§ **ASSIGNMENT**: The output should be every line below that includes the word "Sort".
== Segment start ==
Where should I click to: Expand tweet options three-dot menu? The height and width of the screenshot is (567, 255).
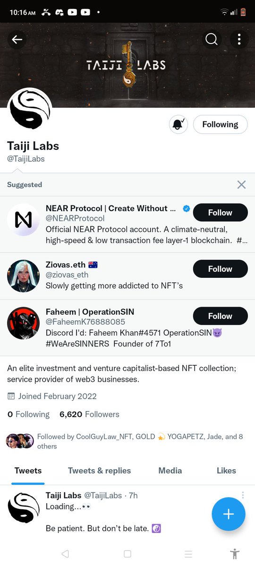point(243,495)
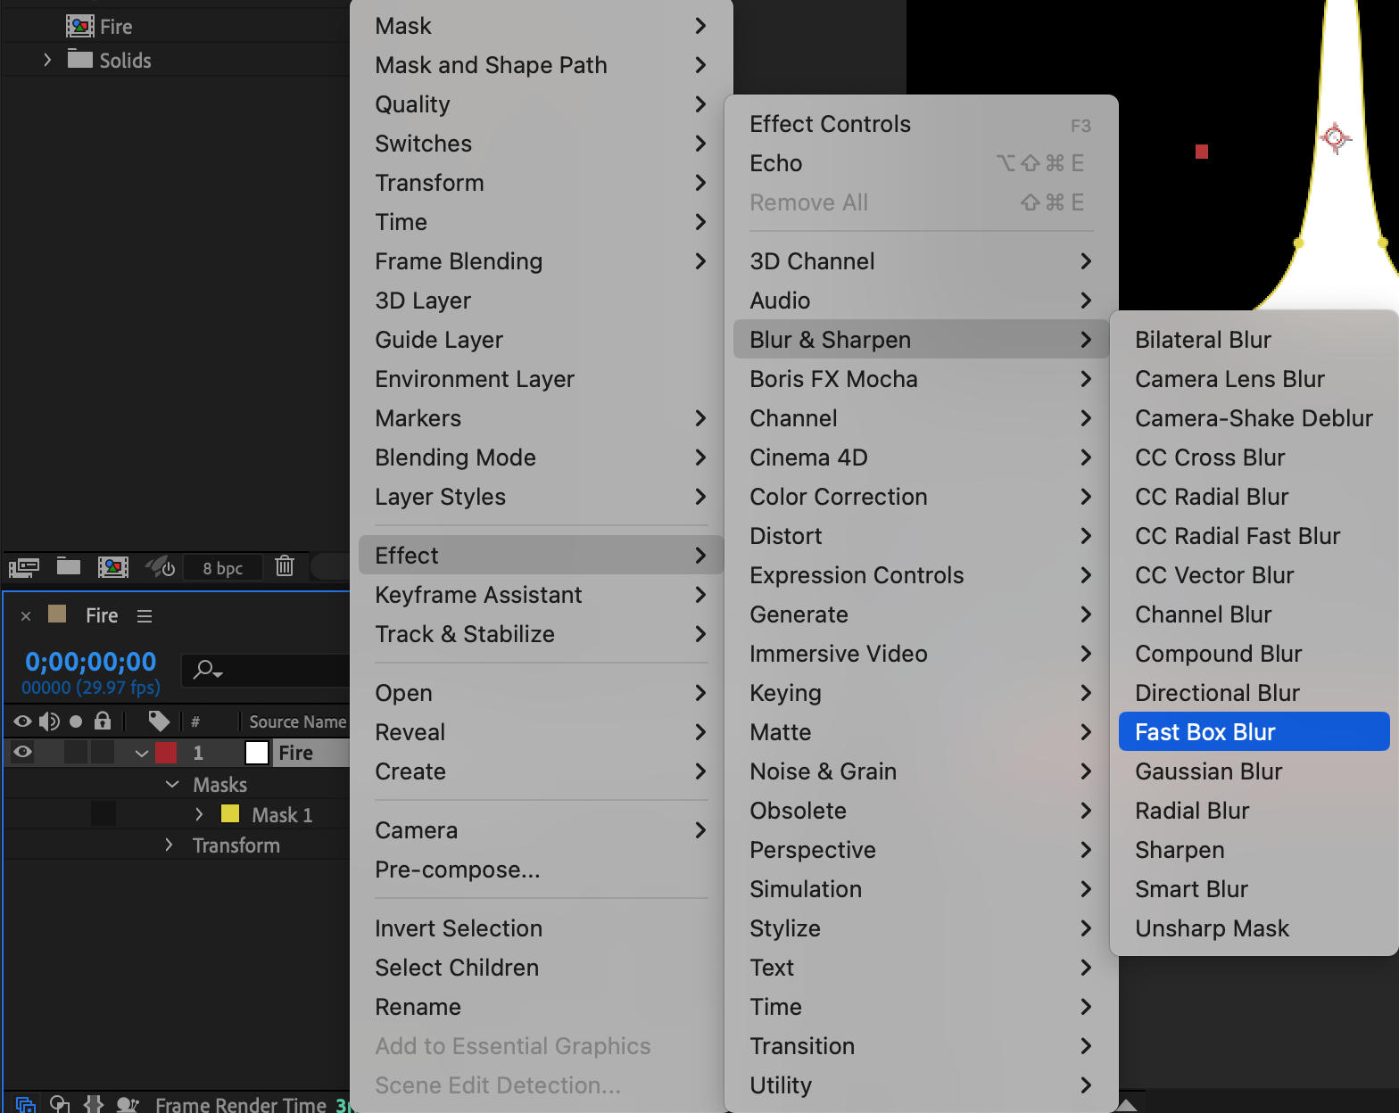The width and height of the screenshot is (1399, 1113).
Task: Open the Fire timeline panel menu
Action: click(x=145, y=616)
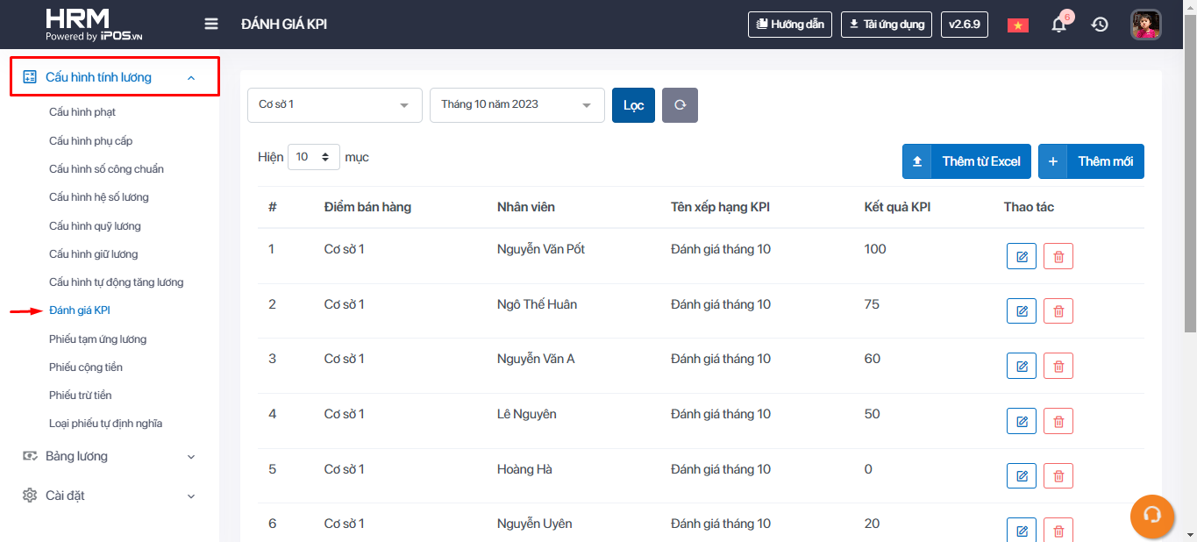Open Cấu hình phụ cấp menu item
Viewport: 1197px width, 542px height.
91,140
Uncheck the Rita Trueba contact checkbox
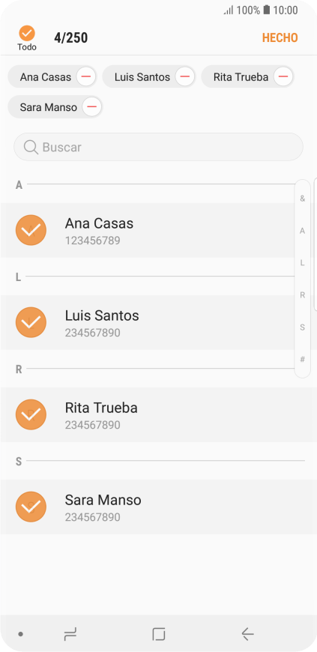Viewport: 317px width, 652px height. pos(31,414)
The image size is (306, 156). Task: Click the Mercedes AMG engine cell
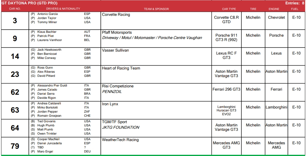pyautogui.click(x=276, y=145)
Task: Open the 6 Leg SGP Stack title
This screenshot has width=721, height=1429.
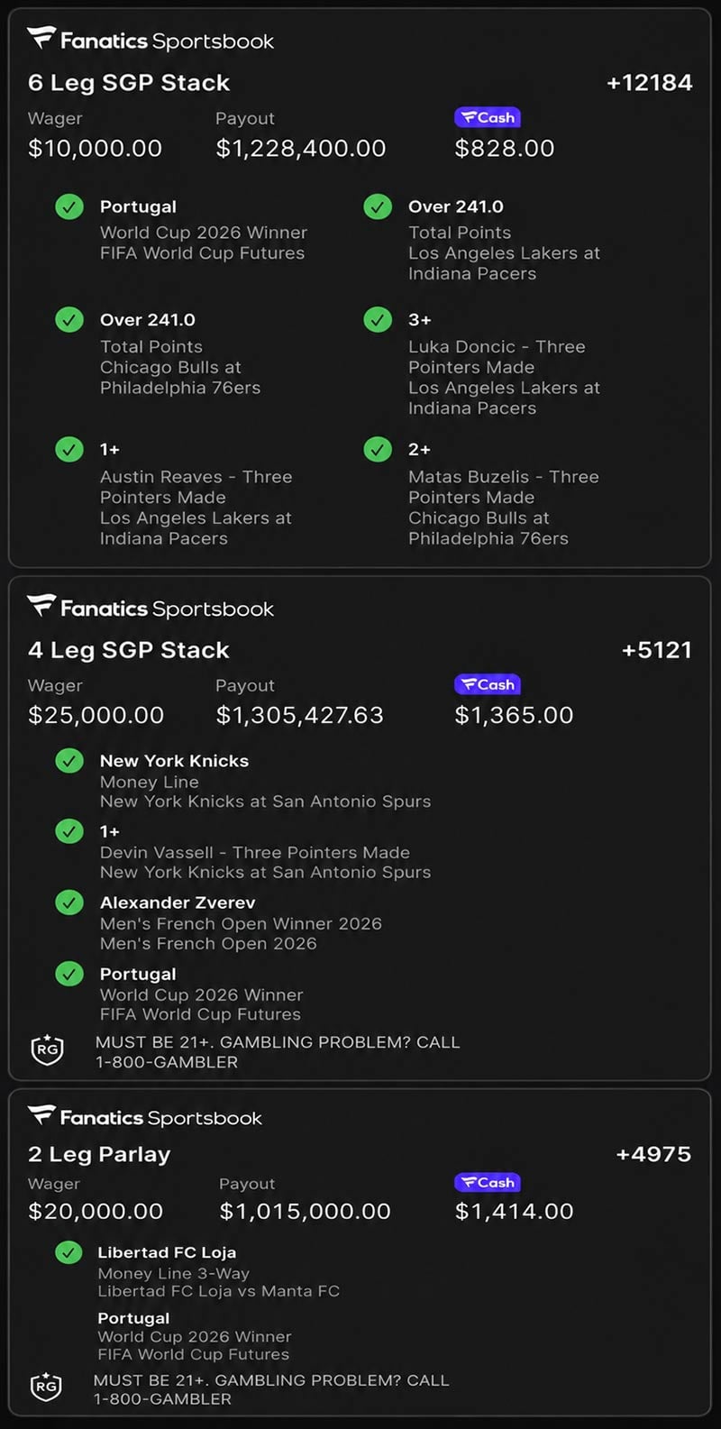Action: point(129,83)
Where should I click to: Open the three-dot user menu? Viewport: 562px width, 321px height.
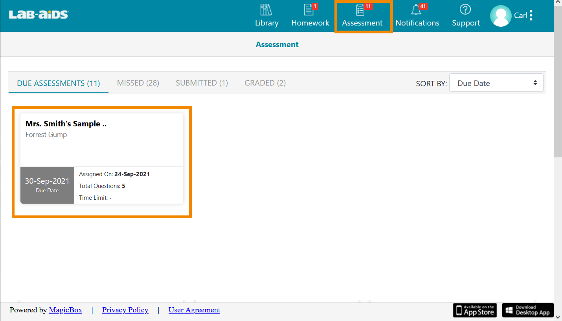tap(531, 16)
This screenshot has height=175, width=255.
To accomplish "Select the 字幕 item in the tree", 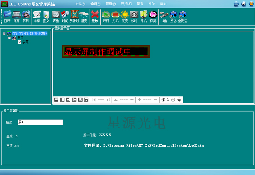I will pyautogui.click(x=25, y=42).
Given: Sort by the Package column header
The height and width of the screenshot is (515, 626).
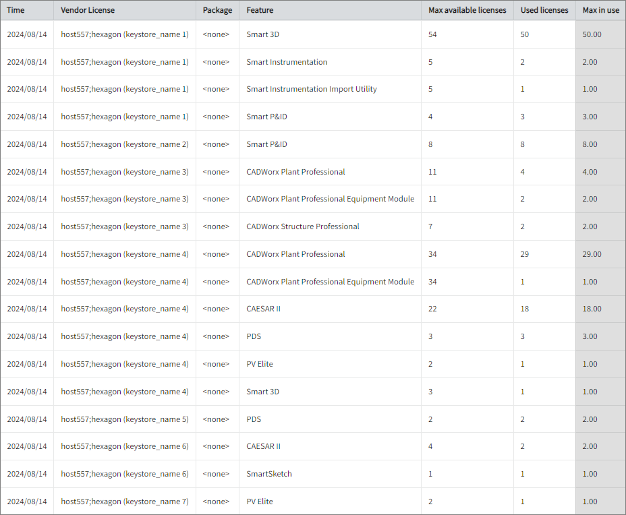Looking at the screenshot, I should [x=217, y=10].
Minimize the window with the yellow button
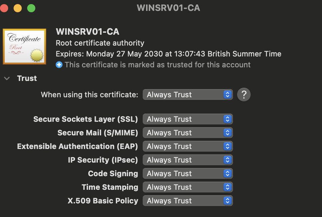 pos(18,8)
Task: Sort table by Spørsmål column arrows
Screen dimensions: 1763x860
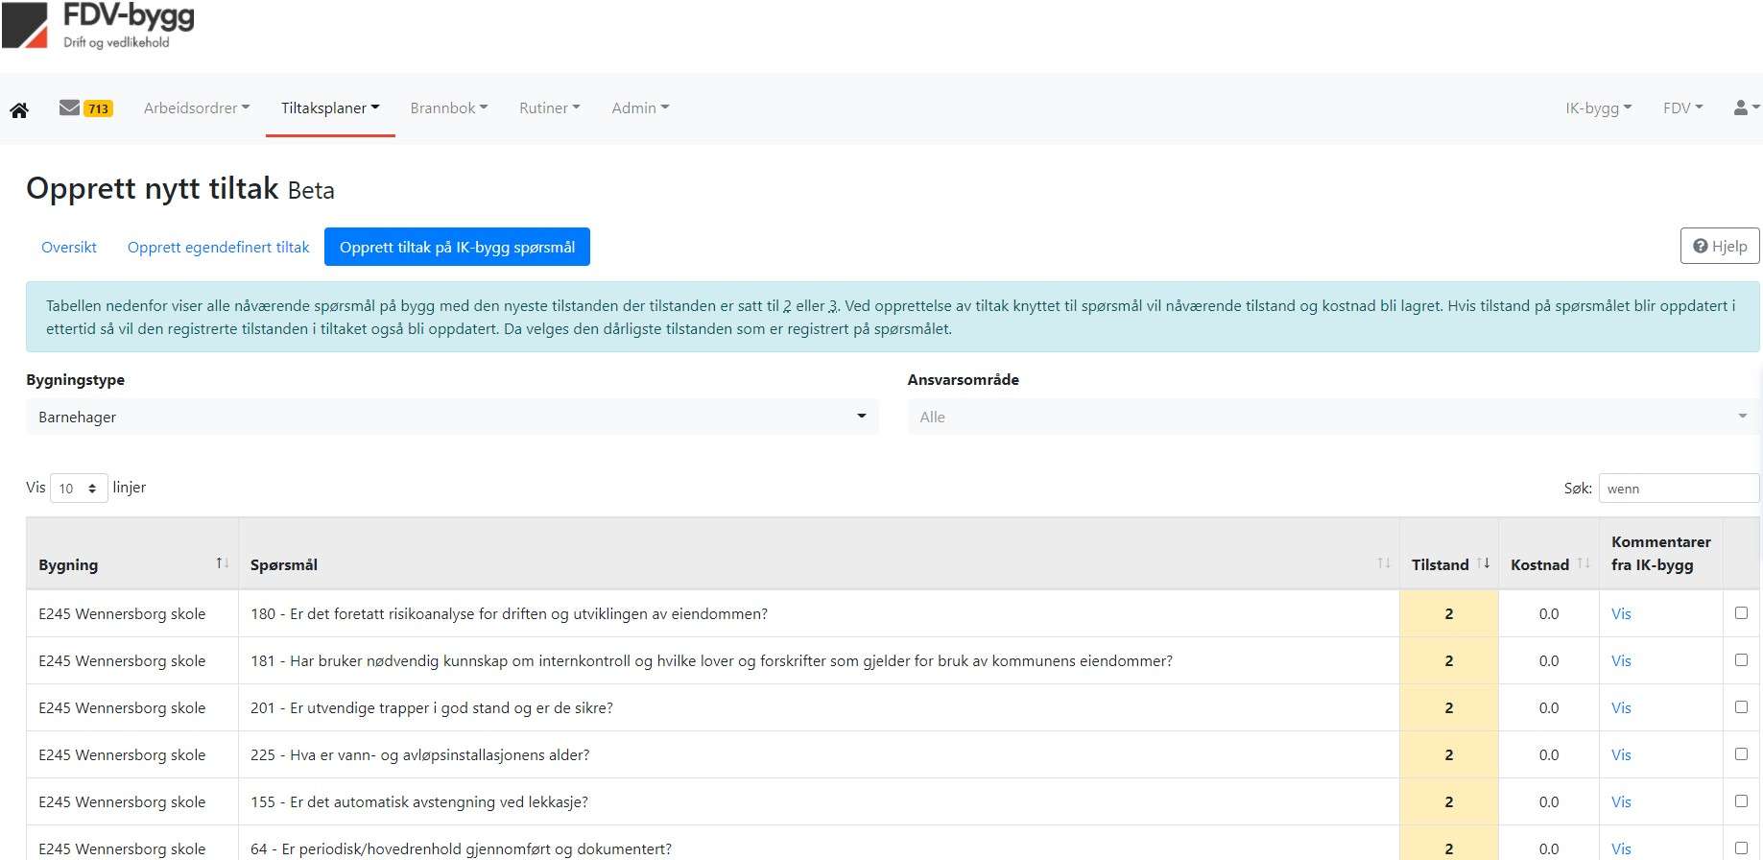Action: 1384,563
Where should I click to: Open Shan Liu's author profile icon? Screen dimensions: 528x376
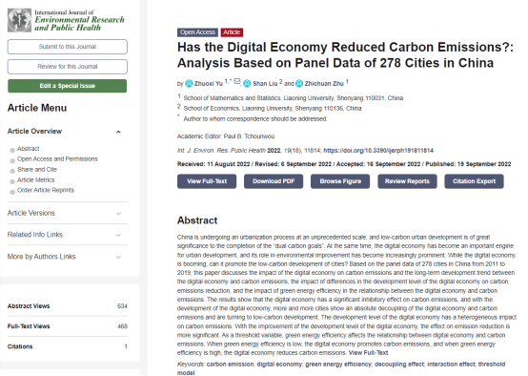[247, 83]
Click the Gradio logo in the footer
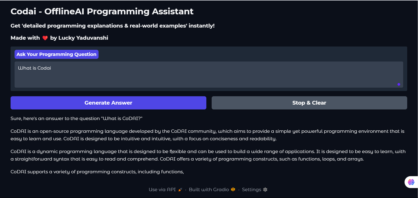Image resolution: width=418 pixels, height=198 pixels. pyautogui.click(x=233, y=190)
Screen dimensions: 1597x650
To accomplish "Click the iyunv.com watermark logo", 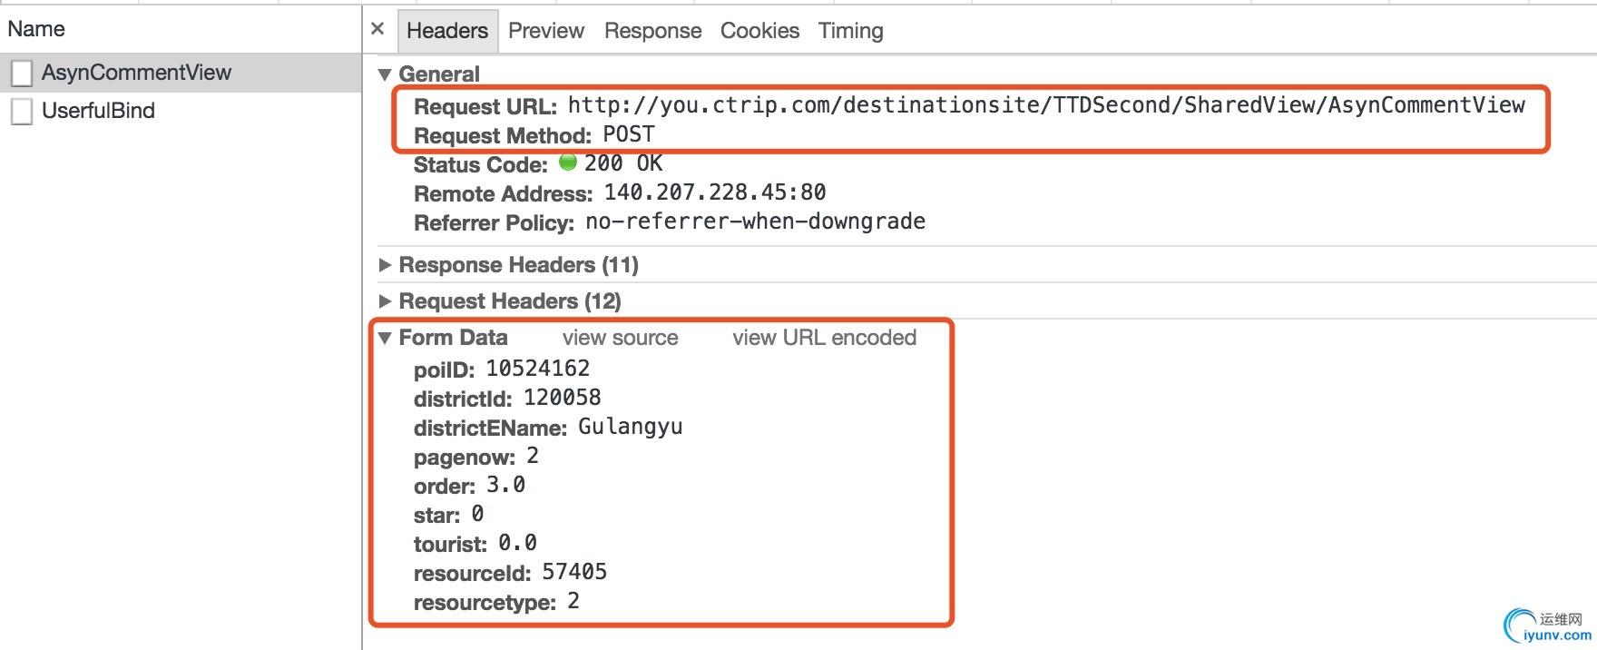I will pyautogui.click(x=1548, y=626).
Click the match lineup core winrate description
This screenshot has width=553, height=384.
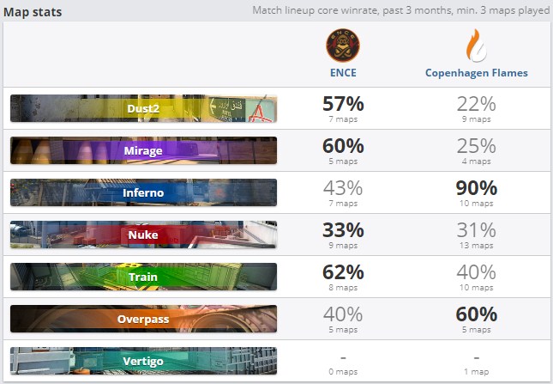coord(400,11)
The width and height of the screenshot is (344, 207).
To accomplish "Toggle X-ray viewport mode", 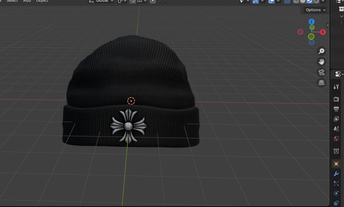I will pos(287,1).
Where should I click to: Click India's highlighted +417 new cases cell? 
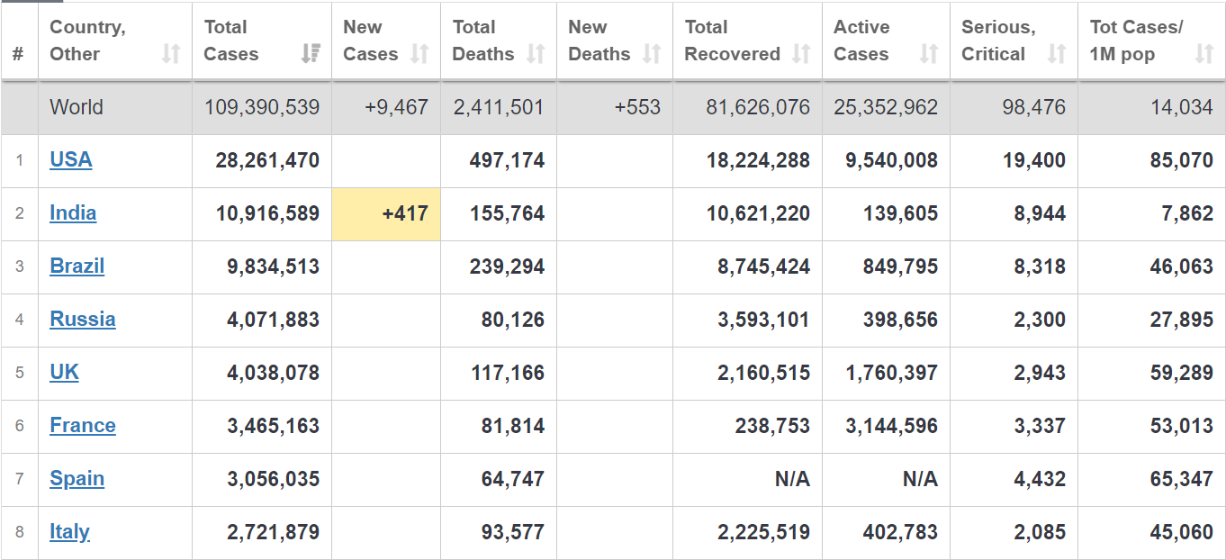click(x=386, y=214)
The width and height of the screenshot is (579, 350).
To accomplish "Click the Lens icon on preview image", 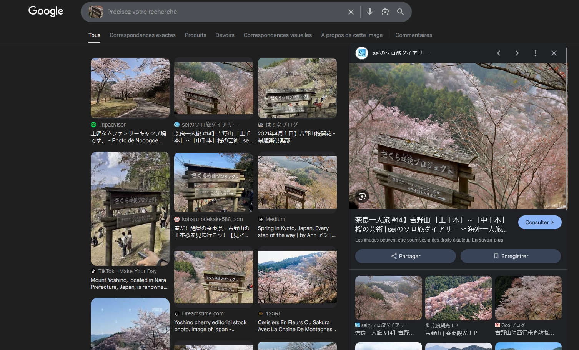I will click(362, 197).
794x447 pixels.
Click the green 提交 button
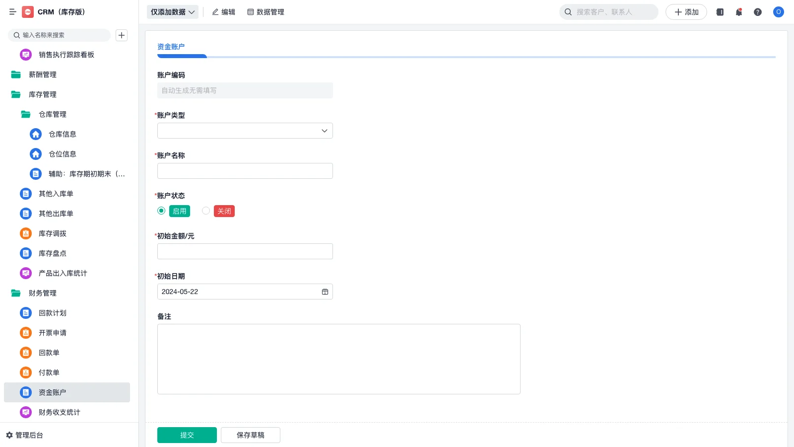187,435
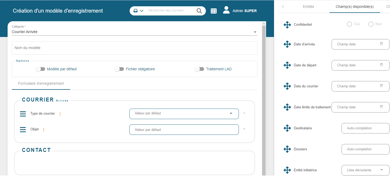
== Segment end ==
§ **EXERCISE OUTPUT**:
Given: Sort by the Package column header
Task: Sort table by Spørsmål column arrows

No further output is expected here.